M: There is nothing peculiar in the present event to make it different from the past and future.
For a moment the past was actual and the future will become so.
What makes the present so different?
Obviously, my presence.
I am real for I am always now, in the present, and what is with me now shares in my reality.
The past is in memory, the future -- in imagination.
There is nothing in the present event itself that makes it stand out as real.
It may be some simple, periodical occurrence, like the striking of the clock.
In spite of our knowing that the successive strokes are identical, the present stroke is quite different from the previous one and the next -- as remembered, or expected.
A thing focussed in the now is with me, for I am ever present; it is my own reality that I impart to the present event.
Q: But we deal with things remembered as if they were real.

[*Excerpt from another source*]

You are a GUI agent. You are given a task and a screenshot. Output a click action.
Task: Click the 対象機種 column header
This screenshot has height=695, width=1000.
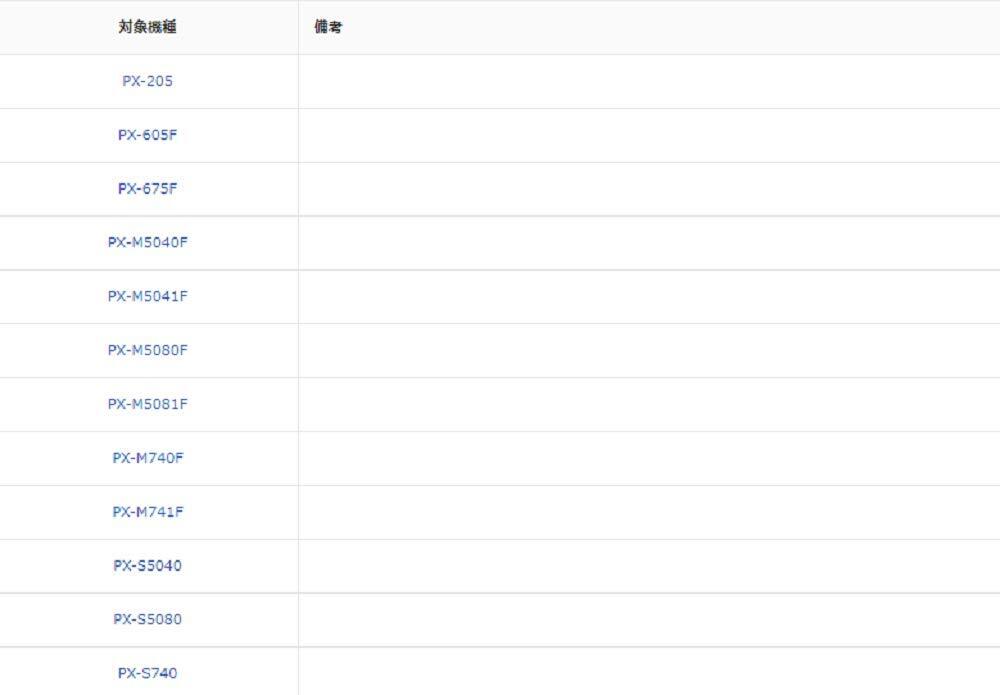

M: We consider memories, only when they come into the present The forgotten is not counted until one is reminded -- which implies, bringing into the now.
Q: Yes, I can see there is in the now some unknown factor that gives momentary reality to the transient actuality.
M: You need not say it is unknown, for you see it in constant operation.
Since you were born, has it ever changed?
Things and thoughts have been changing all the time.
But the feeling that what is now is real has never changed, even in dream.
Q: In deep sleep there is no experience of the present reality.
M: The blankness of deep sleep is due entirely to the lack of specific memories.
But a general memory of well-being is there.
There is a difference in feeling when we say 'I was deeply asleep' from 'I was absent'.
Q: We shall repeat the question we began with: between life's source and life's expression (which is the body), there is the mind and its ever-changeful states.
The stream of mental states is endless, meaningless and painful.
Pain is the constant factor.
What we call pleasure is but a gap, an interval between two painful states.
Desire and fear are the weft and warp of living, and both are made of pain.
Our question is: can there be a happy mind?
M: Desire is the memory of pleasure and fear is the memory of pain.
Both make the mind restless.
Moments of pleasure are merely gaps in the stream of pain.
How can the mind be happy?
Q: That is true when we desire pleasure or expect pain.
But there are moments of unexpected, unanticipated joy.
Pure joy, uncontaminated by desire -- unsought, undeserved, God-given.
M: Still, joy is joy only against a background of pain.
Q: Is pain a cosmic fact, or purely mental?
M: The universe is complete and where there is completeness, where nothing lacks, what can give pain?
Q: The Universe may be complete as a whole, but incomplete in details.
M: A part of the whole seen in relation to the whole is also complete.
Only when seen in isolation it becomes deficient and thus a seat of pain.
What makes for isolation?
Q: Limitations of the mind, of course.
The mind cannot see the whole for the part.
M: Good enough.
The mind, by its very nature, divides and opposes.
Can there be some other mind, which unites and harmonises, which sees the whole in the part and the part as totally related to the whole?
Q: The other mind -- where to look for it?
M: In the going beyond the limiting, dividing and opposing mind.
In ending the mental process as we know it.
When this comes to an end, that mind is born.
Q: In that mind, the problem of joy and sorrow exist no longer?
M: Not as we know them, as desirable or repugnant.
It becomes rather a question of love seeking expression and meeting with obstacles.
The inclusive mind is love in action, battling against circumstances, initially frustrated, ultimately victorious.
Q: Between the spirit and the body, is it love that provides the bridge?
M: What else?
Mind creates the abyss, the heart crosses it.